### Problem requirements
Within the listing below, the lines to output run from the one containing "You are a computer-use" through the one containing "Instruction: Open the Kernel menu"; copy them exactly and nothing else.

### Dataset records

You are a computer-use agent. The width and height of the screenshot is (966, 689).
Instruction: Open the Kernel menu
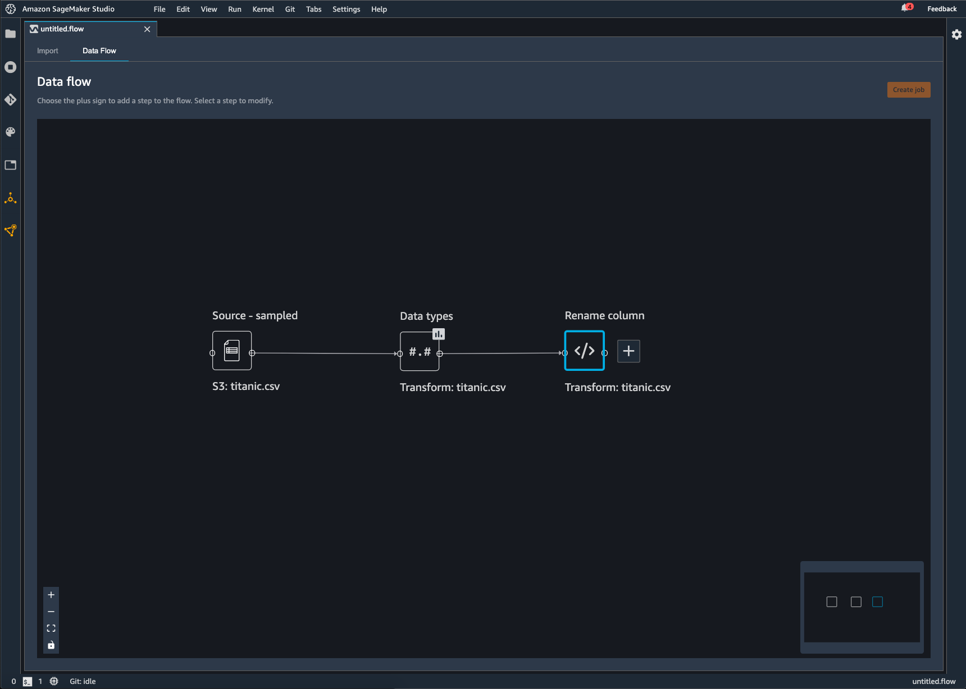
* * *
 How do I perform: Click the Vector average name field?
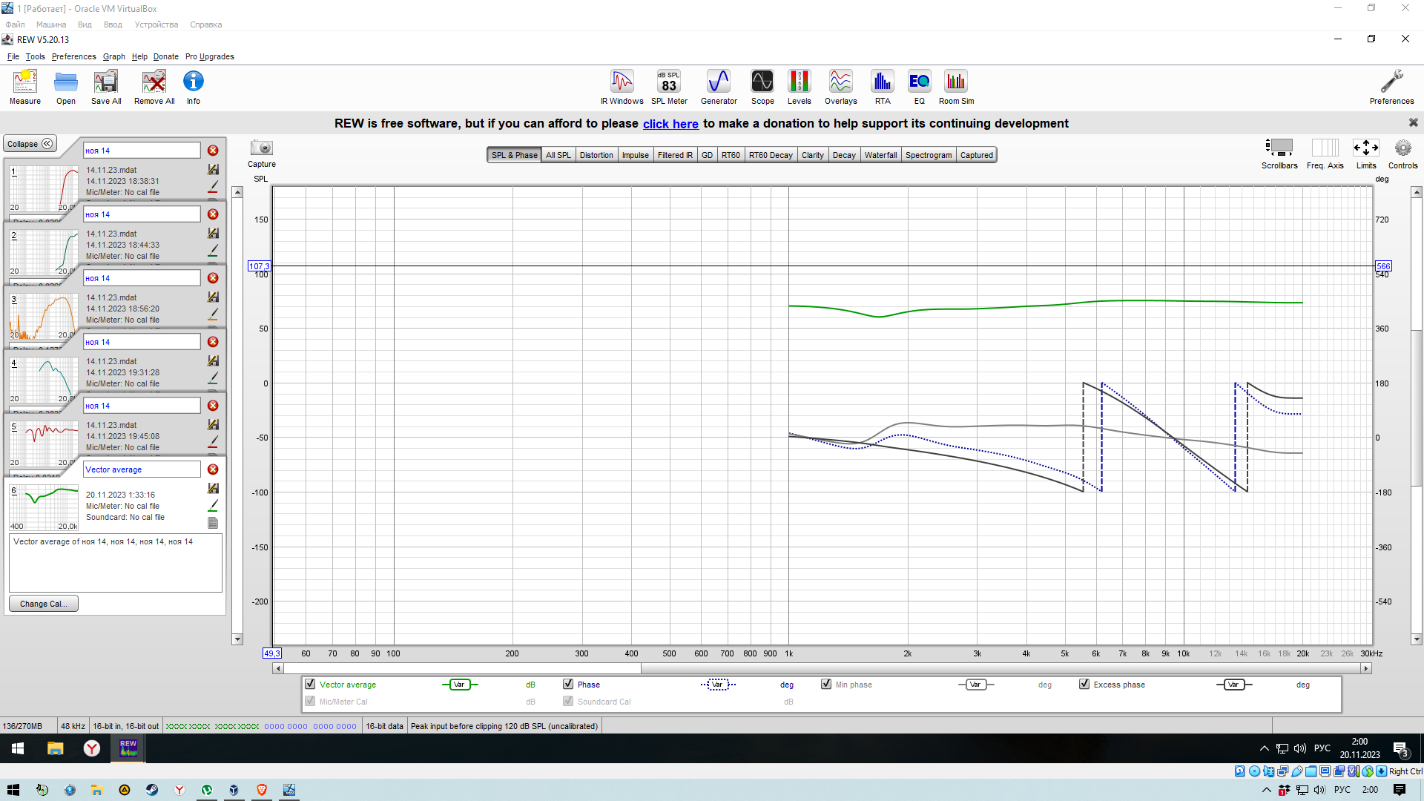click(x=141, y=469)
---
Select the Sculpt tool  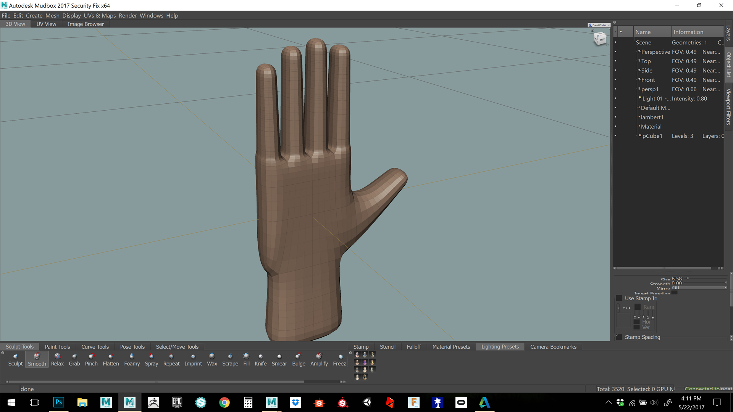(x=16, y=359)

### Exercise solution
You are a computer-use agent. The width and height of the screenshot is (966, 689).
Instruction: Open the Kernel menu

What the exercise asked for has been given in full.